The performance will also be heard at each of the 24 "neuron" sites as the collective sound generated in Liverpool will be streamed back to each remote unit.
Mike Stubbs, director at FACT, said: "It’s fantastic news that the Fragmented Orchestra will be coming to FACT. Recording in this context is art of the future, interacting sound with the public and the FACT audience.
"It’s inspiring the project is able to use creative thinking to turn the whole country into instruments of the orchestra."
Sound artist Jane Grant, musician and physicist John Matthias and Bafta-winning composer Nick Ryan are behind the orchestra and have until September, 2009, to create their new work, to be heard by thousands of listeners.
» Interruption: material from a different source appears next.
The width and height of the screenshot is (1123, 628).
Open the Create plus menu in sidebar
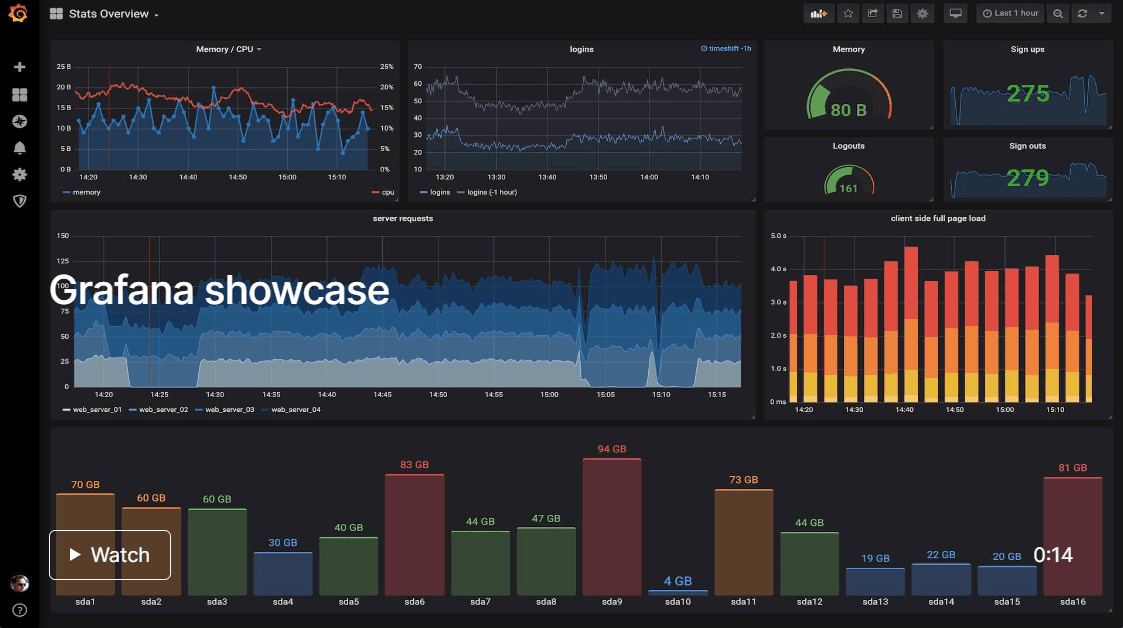(19, 67)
Grant has worked with film, sound, video and installation, Matthias has collaborated with artists including Radiohead, and Ryan won a Bafta for interactive radio drama The Dark House, broadcast on BBC Radio 4.
Their composition, created through newly-developed software, constantly evolves with fragments of sound.
The award, dubbed "music’s Turner Prize", was announced at London’s Shoreditch Town Hall late last night .
The New Music Award judging panel said: "This extraordinary work mirrors the fundamental human activity of the brain."
"It is music writ large across the country and, through cutting edge technology, we can all create, listen and play a part in it.
"The brain is never silent; it filters, selects and makes connections.
"The Fragmented Orchestra uses these neural patterns in the same way to allow us to hear the UK as music."
The winner was selected by judges Marcus Davey, chief executive, The Roundhouse; Jenny Abramsky, director of BBC audio and music; composers Jem Finer, Nitin Sawhney and Errollyn Wallen; and Eric Nicoli, former CEO of EMI Group.
Award organisers want to provoke the same level of debate among music-lovers as the Turner Prize does in the art world.
It champions pioneering new music, providing money towards one adventurous and challenging new musical work.
Launched back in 2004, the prize is the brainchild of the PRS (Performing Right Society) Foundation, an independent funding body dedicated to the development of new music.
The six shortlisted works at last night’s final were chosen from more than 130 entries including a "choir" of bats and a year-long piece of music generated by a bicycle.